静岡新聞 親鸞: 山口晃 この画家がすごいのは、場面を想像する読者にぴったり、いやそれ以上のシーンを提供してくれていることなんです。ユーモアまで加味してね。群衆の表情も読み取れるのもびっくりです。建築物を描くのにも矛盾を見せなかったりしますが、だからといってデフォルメを忘れている訳でもない。本当に良いです。芸術新潮にも載っていた松井冬子っぽい右下ですが、彼女ほど艶っぽくはありません。
同じく新聞の「低反発枕草子」平田俊子 ゆりかごというなんのことは無いとおもっていたことばから、父との過去のことを語り、揺られる心と体の意味を綴っている。ぴったり同調して、感じ入りました。
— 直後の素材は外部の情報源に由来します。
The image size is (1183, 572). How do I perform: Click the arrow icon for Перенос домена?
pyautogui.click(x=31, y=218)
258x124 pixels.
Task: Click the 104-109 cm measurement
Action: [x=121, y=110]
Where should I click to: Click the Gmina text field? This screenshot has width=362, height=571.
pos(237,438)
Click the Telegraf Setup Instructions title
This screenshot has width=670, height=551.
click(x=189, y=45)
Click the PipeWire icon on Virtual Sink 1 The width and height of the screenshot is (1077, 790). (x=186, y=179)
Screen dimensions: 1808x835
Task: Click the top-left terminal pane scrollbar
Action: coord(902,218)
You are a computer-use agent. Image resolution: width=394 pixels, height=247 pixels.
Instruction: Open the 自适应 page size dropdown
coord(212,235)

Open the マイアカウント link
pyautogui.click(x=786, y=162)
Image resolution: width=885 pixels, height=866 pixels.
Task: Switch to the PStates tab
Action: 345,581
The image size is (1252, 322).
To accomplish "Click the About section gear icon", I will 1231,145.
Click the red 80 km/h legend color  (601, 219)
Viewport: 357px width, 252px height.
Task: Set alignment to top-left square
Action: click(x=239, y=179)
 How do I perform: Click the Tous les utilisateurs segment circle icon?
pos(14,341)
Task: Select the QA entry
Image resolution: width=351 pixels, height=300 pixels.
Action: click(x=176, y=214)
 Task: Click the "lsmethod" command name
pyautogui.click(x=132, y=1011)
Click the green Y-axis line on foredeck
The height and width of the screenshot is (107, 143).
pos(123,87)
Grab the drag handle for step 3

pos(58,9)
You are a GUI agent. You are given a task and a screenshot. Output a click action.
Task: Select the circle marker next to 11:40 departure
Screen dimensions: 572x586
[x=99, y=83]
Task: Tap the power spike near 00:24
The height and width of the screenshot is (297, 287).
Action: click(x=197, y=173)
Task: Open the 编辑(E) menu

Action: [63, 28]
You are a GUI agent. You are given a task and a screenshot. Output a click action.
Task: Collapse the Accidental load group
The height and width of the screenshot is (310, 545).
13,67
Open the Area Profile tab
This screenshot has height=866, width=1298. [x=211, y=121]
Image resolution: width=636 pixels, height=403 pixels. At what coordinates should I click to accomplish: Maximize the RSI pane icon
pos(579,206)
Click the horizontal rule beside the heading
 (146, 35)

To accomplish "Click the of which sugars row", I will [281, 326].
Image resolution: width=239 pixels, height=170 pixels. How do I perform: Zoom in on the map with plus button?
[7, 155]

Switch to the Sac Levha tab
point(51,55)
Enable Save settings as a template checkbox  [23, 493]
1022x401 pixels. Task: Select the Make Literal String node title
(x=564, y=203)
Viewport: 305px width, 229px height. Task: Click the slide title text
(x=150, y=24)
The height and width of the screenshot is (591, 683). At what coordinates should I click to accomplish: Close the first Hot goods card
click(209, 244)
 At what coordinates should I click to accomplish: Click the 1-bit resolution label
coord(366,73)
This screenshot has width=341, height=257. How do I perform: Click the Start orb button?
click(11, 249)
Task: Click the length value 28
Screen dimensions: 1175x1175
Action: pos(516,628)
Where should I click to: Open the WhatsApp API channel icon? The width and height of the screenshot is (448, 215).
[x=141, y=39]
中山コーヒー店のマスターの車のパンダです。私の憧れの車でした。小さくてもなにやらが詰まっていて、体に即したスケールと揺られ方があります。現代の道具と比較すれば格段に劣った内燃機関のスペックですが、平面ガラスなどに象徴されたアナログの極致じゃないかなあ。宗達のボヨヨーン、山口晃のタッチ、ゆりかごの揺れだったりですが、昭和時代の揺れでしょうか、今の時代の目的とはなんだろう。なんて思ってしまいました。懐古趣味と言われても気にしない偽称詩人ですねん。